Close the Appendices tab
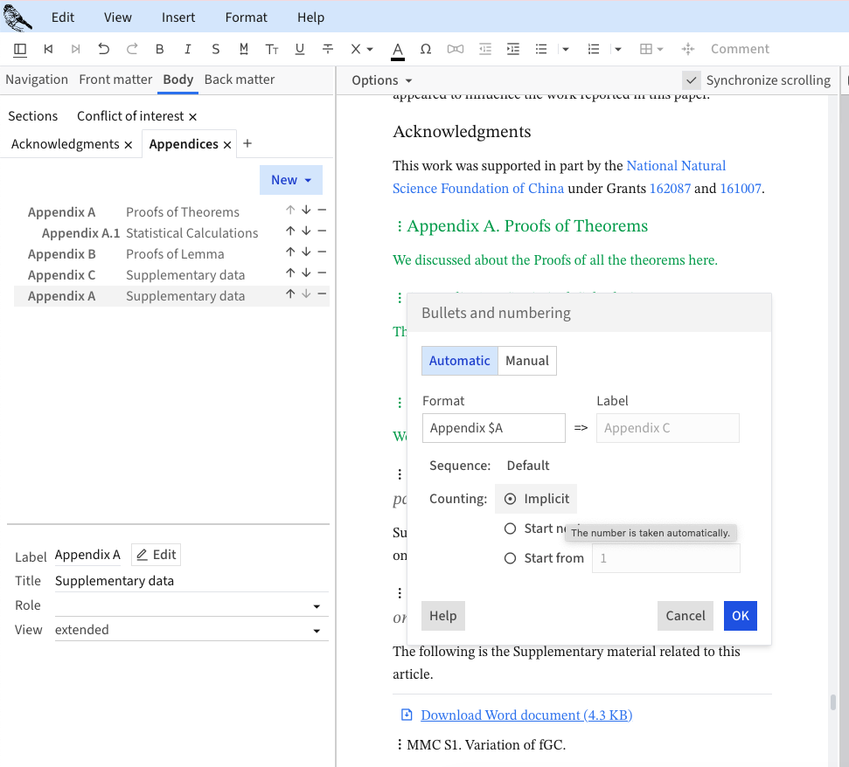The height and width of the screenshot is (767, 849). (x=227, y=144)
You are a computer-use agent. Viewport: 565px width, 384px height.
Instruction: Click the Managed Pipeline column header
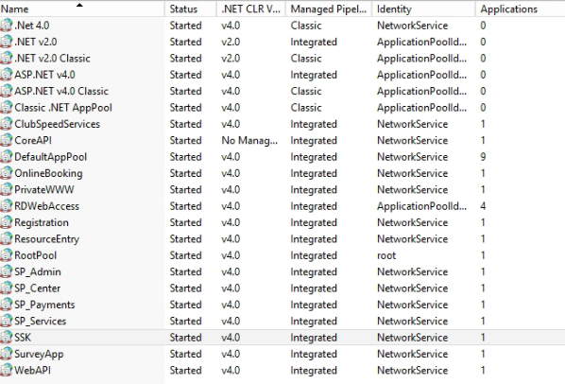point(329,9)
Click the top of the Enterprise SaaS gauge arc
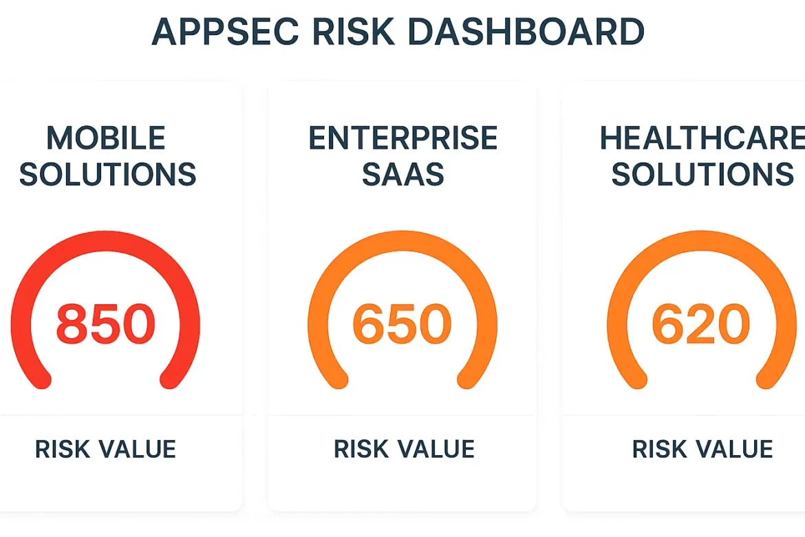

========

Given exercise:
Show each line of the listing that contains the string "Click". Treat uppercase and lowercase letters as different.

Task solution:
Instruction: Click the Managed Pipeline column header
Click the top of the Enterprise SaaS gauge arc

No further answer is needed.